■ WHAT YOU NEED TO DO ■
Write out exactly, with no other output, the lines below from the one that contains "Tick the Підрозділ" through the end.

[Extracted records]
=== Begin Enclosure ===
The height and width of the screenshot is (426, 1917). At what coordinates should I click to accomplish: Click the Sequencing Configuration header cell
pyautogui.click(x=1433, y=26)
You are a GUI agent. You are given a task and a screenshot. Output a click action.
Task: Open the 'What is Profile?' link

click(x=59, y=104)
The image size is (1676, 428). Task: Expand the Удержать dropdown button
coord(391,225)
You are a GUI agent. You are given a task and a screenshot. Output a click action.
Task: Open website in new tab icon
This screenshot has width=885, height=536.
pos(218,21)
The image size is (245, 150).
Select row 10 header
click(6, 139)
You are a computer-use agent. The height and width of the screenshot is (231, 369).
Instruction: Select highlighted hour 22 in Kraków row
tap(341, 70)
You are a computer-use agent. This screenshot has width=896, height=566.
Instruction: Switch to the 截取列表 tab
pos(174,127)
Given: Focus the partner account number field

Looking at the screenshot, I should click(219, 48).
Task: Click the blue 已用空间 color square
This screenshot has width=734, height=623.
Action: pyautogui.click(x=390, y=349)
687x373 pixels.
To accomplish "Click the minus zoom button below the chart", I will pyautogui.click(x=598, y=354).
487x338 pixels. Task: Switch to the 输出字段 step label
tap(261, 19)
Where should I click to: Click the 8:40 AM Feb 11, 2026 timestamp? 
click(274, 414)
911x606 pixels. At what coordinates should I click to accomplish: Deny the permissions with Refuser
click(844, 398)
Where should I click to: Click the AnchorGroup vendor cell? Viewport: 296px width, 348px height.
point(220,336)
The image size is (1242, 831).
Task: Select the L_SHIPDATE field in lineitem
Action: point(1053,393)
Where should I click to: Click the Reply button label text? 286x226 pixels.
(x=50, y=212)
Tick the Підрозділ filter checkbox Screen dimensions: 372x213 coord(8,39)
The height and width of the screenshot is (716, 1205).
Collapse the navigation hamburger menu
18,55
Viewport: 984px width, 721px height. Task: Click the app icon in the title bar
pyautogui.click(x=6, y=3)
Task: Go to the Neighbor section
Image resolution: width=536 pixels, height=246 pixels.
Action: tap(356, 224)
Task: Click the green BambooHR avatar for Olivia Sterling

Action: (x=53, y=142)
=== End Enclosure ===
■ YOUR RESPONSE ■
Tick the Підрозділ filter checkbox Screen dimensions: 372x213 coord(8,39)
The height and width of the screenshot is (716, 1205).
Collapse the navigation hamburger menu
18,55
Viewport: 984px width, 721px height. Task: Click the app icon in the title bar
pyautogui.click(x=6, y=3)
Task: Go to the Neighbor section
Image resolution: width=536 pixels, height=246 pixels.
Action: tap(356, 224)
Task: Click the green BambooHR avatar for Olivia Sterling

Action: (x=53, y=142)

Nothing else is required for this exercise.